* Gold price has fallen more than 20 percent in 2013
* CEO says output to rise, costs to come down
* Full-year production and cash costs targets maintained
* Shares fall more than 6 percent
By Sarah Young
LONDON, Aug 7 (Reuters) - African gold mining group Randgold Resources pledged on Wednesday to cut costs and raise production over the rest of the year to counter plunging bullion prices which triggered a 62-percent slump in second quarter profit.
Precious metals mining companies are under intense pressure to cut costs with a 20-percent slump in gold this year sending prices to a near 3-year low of about $1,180 an ounce in June.
“The back end of the year is going to be more ounces and lower costs,” Randgold’s chief executive Mark Bristow said.
Randgold shares fell more than 6 percent, having hit a 3-1/2 year low in June, after the company posted profits of $54.1 million partly due to weaker-than-expected sales.
A change in export approvals at its Ivory Coast Tongon mine delayed sales and led to earnings per share of 0.50 cents, missing what one analyst said was a consensus forecast of 0.71 cents. Bristow said the delays would be fixed this quarter.
The company said it cut costs per ounce by 5 percent from the first quarter, with cost-cutting beginning at its Loulo-Gounkoto mine in Mali. In May it reduced funding by $50 million at new mine, Kibali, in the Democratic Republic of Congo.

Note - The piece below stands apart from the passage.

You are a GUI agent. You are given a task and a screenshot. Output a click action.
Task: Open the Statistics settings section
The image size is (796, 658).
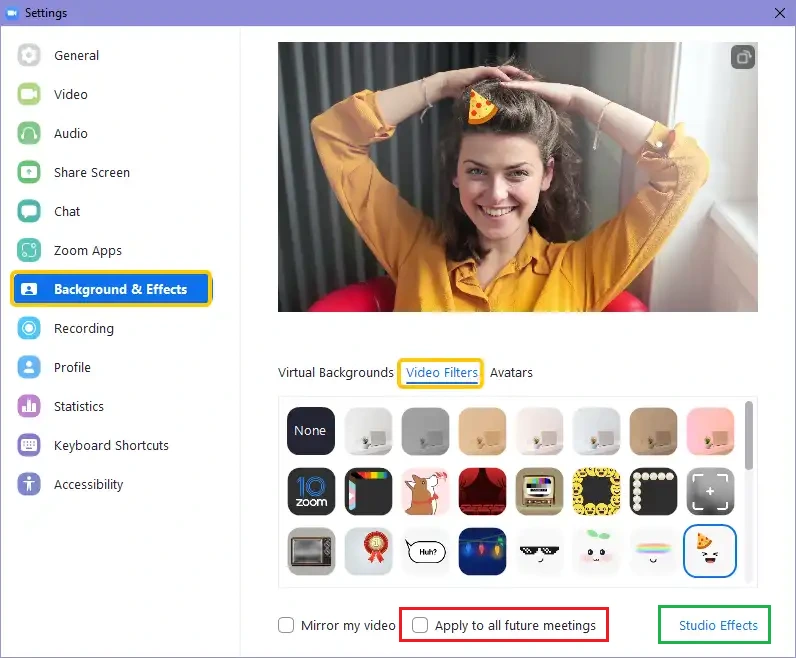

Unlike many other gold-miners, the FTSE-100 firm has avoided having to make writedowns. The world’s No. 1 gold producer, Barrick Gold Corp announced a $8.7 billion writedown last week.
Randgold, which also has projects in Ivory Coast, said it expected to meet its 2013 annual production forecast of 900,000 to 950,000 ounces and maintained its cash cost guidance of around $700 to $750 per ounce for the year.
London-listed gold and silver mining peers, FTSE-100 company Fresnillo and FTSE-250 company Hochschild have said that, like Randgold, they are focusing their efforts on cost-cutting.
Randgold’s cash costs came in above target at $795 per ounce in the second quarter, but Bristow said the shift to mining higher grades at Mali’s Loulo mine, as well as being on track to start production at Kibali in October, would help bring costs to within the expected range.
“A weaker quarter as expected but as usual good progress on some fronts, especially costs, with the full-year remaining on track,” Numis analyst Cailey Barker said.
Randgold reiterated on Wednesday what it said in May, that gold would have to dip below $1,000 for it to revise its plans.
Spot gold fell to a three week low of about $1,275.4 per ounce early on Wednesday.
The company, whose shares have slumped 24 percent in the last six months, has a longer-term aim of exceeding production of 1.2 million ounces by 2015. It said that a recently secured revolving credit facility meant it was positioned to be able to fund future growth projects.
Also on Wednesday, AngloGold, the world’s No. 3 bullion producer, reported a loss in the second quarter and scrapped its quarterly dividend payment.